[[ PAGE EXCERPT open ]]
New York trial court dismisses slander per se claim against actor Alec Baldwin stemming from his comments made after dispute over Manhattan parking spot, finding comments to be merely opinion and did not accuse plaintiff driver of “serious crime.”

In November 2018, actor Alec Baldwin engaged in a widely publicized dispute with Wojciech Cieszkowski over a Manhattan parking spot. The conflict began when Cieszkowski allegedly stole a parking space that Baldwin’s wife had been saving and ended with Baldwin’s arrest after Cieszkowski told authorities that the actor punched him in the jaw, which Baldwin has denied. Baldwin was subsequently charged with third-degree attempted assault and second-degree harassment. Baldwin pleaded guilty to second-degree harassment in January 2019 and agreed to participate in an anger management program. Baldwin later appeared on The Ellen Show and The Howard Stern Show, where he discussed the incident.

Specifically, in February 2019 on The Ellen Show, Baldwin said, “Did I have an argument with the guy? Yeah. I thought he was going to run my wife over with his car when he was stealing my parking spot.” When Baldwin appeared on The Howard Stern Show in March 2019, he said, “[W]hen he aggressively takes this parking space, which was not the end of the world, I think he was going to hit my wife and my son. … I thought what he did was impolite, bordering on dangerous. He didn’t walk up to me and say, ‘Excuse me, I’ve been waiting here. I’d like to take this space.’ He just went zip!—really fast and really aggressive.”

Cieszkowski subsequently sued Baldwin for assault, battery and slander per se. Baldwin moved to dismiss the slander per se claim, which the court granted.

Defamation, the court explained, is (1) the making of a false statement; (2) published without privilege or authorization to a third party; (3) constituting fault as judged by, at minimum, a negligence standard; and (4) which causes special harm or constitutes defamation per se. Only statements that purport to convey facts about an individual are actionable; opinions, false or not, are constitutionally protected. Rhetorical hyperbole, vigorous epithets and other imprecise language signal to a reasonable observer that no actual facts are being conveyed and the communication is not actionable.
[[ PAGE EXCERPT closed ]]
**WHAT NEEDS TO BE DONE**
According to the case summary, what charge did Baldwin plead guilty to, and in what month and year? The material after this point has no connection to the case summary.
[[ INFORMATION PROVIDED open ]]
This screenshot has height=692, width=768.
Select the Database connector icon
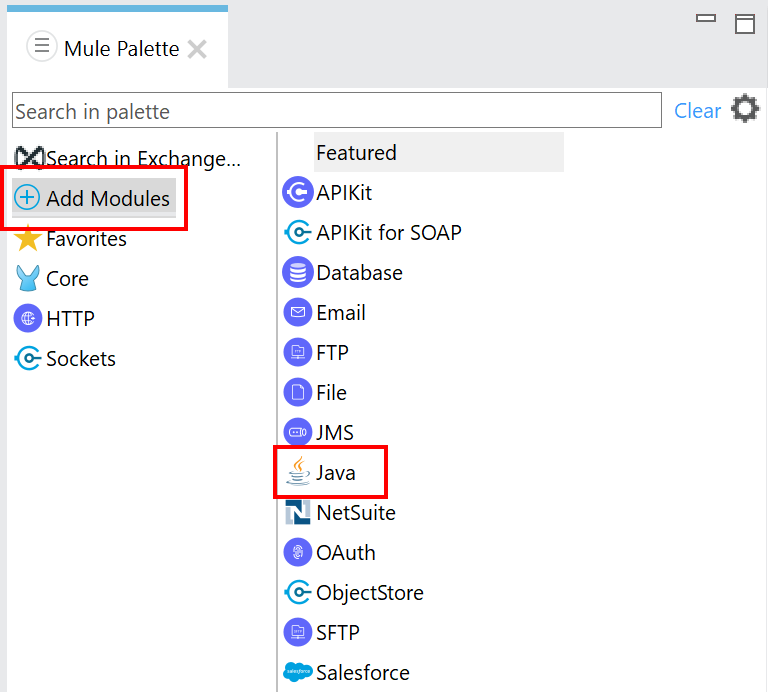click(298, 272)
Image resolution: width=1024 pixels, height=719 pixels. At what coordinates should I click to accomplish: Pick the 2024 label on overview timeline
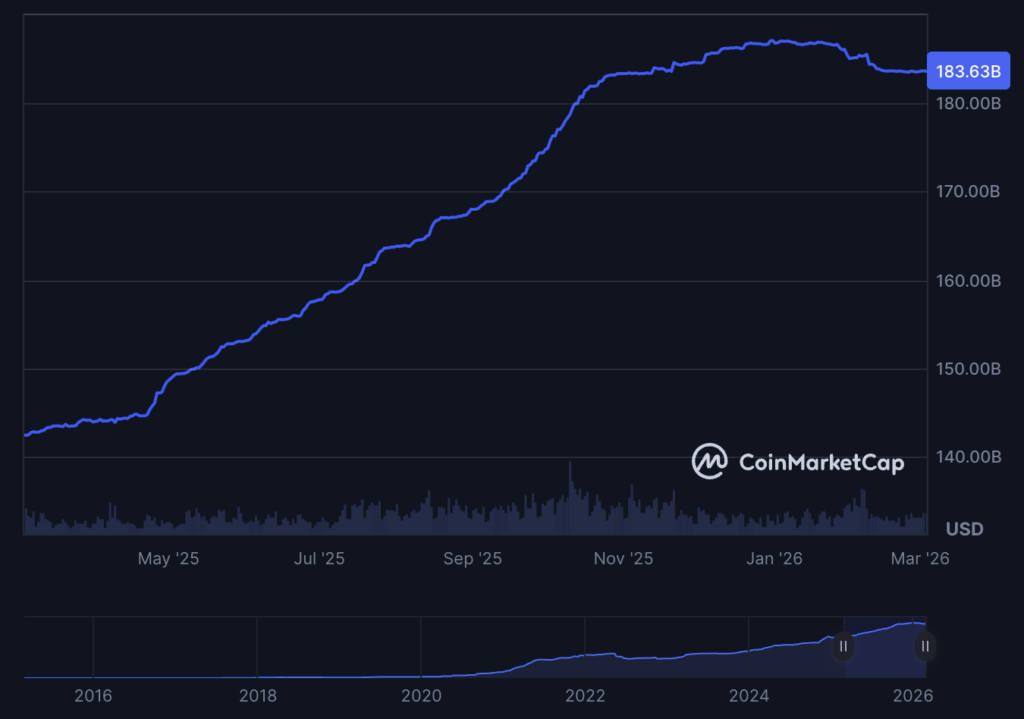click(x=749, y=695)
[[ INFORMATION PROVIDED closed ]]
**RESULT FOR THIS TASK**
Second-degree harassment, in January 2019.